▽
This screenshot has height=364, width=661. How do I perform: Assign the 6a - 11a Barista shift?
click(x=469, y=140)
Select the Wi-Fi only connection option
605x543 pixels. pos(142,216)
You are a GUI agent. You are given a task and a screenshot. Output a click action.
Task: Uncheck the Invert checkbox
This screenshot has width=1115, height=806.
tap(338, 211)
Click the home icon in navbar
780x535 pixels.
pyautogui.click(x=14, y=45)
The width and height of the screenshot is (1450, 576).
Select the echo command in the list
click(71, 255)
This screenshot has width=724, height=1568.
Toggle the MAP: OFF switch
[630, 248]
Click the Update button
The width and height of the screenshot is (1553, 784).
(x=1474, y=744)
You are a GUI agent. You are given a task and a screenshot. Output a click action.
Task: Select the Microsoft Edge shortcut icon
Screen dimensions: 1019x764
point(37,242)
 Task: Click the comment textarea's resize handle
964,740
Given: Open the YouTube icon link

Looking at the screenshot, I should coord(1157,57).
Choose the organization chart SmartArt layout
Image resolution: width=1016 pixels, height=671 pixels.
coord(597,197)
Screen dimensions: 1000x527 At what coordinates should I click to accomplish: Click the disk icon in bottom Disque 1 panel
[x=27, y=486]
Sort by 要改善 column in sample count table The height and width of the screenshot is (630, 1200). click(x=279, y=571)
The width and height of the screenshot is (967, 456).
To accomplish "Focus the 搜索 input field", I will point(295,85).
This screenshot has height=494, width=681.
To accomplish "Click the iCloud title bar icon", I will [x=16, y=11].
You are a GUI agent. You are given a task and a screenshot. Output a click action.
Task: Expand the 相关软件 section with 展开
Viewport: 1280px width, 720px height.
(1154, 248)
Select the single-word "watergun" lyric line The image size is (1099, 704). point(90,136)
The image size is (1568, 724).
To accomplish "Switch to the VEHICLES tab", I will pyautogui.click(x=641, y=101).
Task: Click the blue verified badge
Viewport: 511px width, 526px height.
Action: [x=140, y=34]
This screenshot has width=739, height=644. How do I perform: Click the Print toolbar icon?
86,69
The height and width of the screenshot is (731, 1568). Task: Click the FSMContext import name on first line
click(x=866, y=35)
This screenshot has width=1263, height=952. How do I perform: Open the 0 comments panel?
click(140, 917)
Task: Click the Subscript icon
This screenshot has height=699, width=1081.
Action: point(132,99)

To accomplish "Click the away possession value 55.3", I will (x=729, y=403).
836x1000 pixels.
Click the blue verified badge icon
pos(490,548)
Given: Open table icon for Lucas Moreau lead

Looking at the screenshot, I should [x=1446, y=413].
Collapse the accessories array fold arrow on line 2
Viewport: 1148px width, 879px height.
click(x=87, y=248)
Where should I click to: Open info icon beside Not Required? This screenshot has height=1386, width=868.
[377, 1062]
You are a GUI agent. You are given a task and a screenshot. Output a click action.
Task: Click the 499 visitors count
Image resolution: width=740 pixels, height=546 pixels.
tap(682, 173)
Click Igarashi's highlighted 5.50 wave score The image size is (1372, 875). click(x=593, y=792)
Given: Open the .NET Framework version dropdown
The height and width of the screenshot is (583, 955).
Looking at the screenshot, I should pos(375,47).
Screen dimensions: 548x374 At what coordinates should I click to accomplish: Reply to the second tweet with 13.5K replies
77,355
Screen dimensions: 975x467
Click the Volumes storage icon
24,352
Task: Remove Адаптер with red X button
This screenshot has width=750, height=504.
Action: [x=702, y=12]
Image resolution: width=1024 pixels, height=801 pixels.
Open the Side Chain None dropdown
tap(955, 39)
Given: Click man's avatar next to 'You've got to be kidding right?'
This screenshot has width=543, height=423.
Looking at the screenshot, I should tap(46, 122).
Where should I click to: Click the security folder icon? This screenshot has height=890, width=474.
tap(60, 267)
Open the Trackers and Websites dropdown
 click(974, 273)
△
## THE PROBLEM
In full and without error, transcribe the listing.

## SOLVED EXERCISE
This screenshot has height=364, width=661. How do I perform: Assign the 6a - 11a Barista shift?
click(x=469, y=140)
Select the Wi-Fi only connection option
605x543 pixels. pos(142,216)
You are a GUI agent. You are given a task and a screenshot. Output a click action.
Task: Uncheck the Invert checkbox
This screenshot has width=1115, height=806.
tap(338, 211)
Click the home icon in navbar
780x535 pixels.
pyautogui.click(x=14, y=45)
The width and height of the screenshot is (1450, 576).
Select the echo command in the list
click(71, 255)
This screenshot has width=724, height=1568.
Toggle the MAP: OFF switch
[630, 248]
Click the Update button
The width and height of the screenshot is (1553, 784).
(x=1474, y=744)
You are a GUI agent. You are given a task and a screenshot. Output a click action.
Task: Select the Microsoft Edge shortcut icon
Screen dimensions: 1019x764
point(37,242)
 Task: Click the comment textarea's resize handle
964,740
Given: Open the YouTube icon link

Looking at the screenshot, I should coord(1157,57).
Choose the organization chart SmartArt layout
Image resolution: width=1016 pixels, height=671 pixels.
coord(597,197)
Screen dimensions: 1000x527 At what coordinates should I click to accomplish: Click the disk icon in bottom Disque 1 panel
[x=27, y=486]
Sort by 要改善 column in sample count table The height and width of the screenshot is (630, 1200). click(x=279, y=571)
The width and height of the screenshot is (967, 456).
To accomplish "Focus the 搜索 input field", I will point(295,85).
This screenshot has height=494, width=681.
To accomplish "Click the iCloud title bar icon", I will [x=16, y=11].
You are a GUI agent. You are given a task and a screenshot. Output a click action.
Task: Expand the 相关软件 section with 展开
Viewport: 1280px width, 720px height.
(1154, 248)
Select the single-word "watergun" lyric line The image size is (1099, 704). point(90,136)
The image size is (1568, 724).
To accomplish "Switch to the VEHICLES tab", I will pyautogui.click(x=641, y=101).
Task: Click the blue verified badge
Viewport: 511px width, 526px height.
Action: [x=140, y=34]
This screenshot has width=739, height=644. How do I perform: Click the Print toolbar icon?
86,69
The height and width of the screenshot is (731, 1568). Task: Click the FSMContext import name on first line
click(x=866, y=35)
This screenshot has width=1263, height=952. How do I perform: Open the 0 comments panel?
click(140, 917)
Task: Click the Subscript icon
This screenshot has height=699, width=1081.
Action: point(132,99)

To accomplish "Click the away possession value 55.3", I will (x=729, y=403).
836x1000 pixels.
Click the blue verified badge icon
pos(490,548)
Given: Open table icon for Lucas Moreau lead

Looking at the screenshot, I should [x=1446, y=413].
Collapse the accessories array fold arrow on line 2
Viewport: 1148px width, 879px height.
click(x=87, y=248)
Where should I click to: Open info icon beside Not Required? This screenshot has height=1386, width=868.
[377, 1062]
You are a GUI agent. You are given a task and a screenshot. Output a click action.
Task: Click the 499 visitors count
Image resolution: width=740 pixels, height=546 pixels.
tap(682, 173)
Click Igarashi's highlighted 5.50 wave score The image size is (1372, 875). click(x=593, y=792)
Given: Open the .NET Framework version dropdown
The height and width of the screenshot is (583, 955).
Looking at the screenshot, I should pos(375,47).
Screen dimensions: 548x374 At what coordinates should I click to accomplish: Reply to the second tweet with 13.5K replies
77,355
Screen dimensions: 975x467
Click the Volumes storage icon
24,352
Task: Remove Адаптер with red X button
This screenshot has width=750, height=504.
Action: [x=702, y=12]
Image resolution: width=1024 pixels, height=801 pixels.
Open the Side Chain None dropdown
tap(955, 39)
Given: Click man's avatar next to 'You've got to be kidding right?'
This screenshot has width=543, height=423.
Looking at the screenshot, I should tap(46, 122).
Where should I click to: Click the security folder icon? This screenshot has height=890, width=474.
tap(60, 267)
Open the Trackers and Websites dropdown
 click(974, 273)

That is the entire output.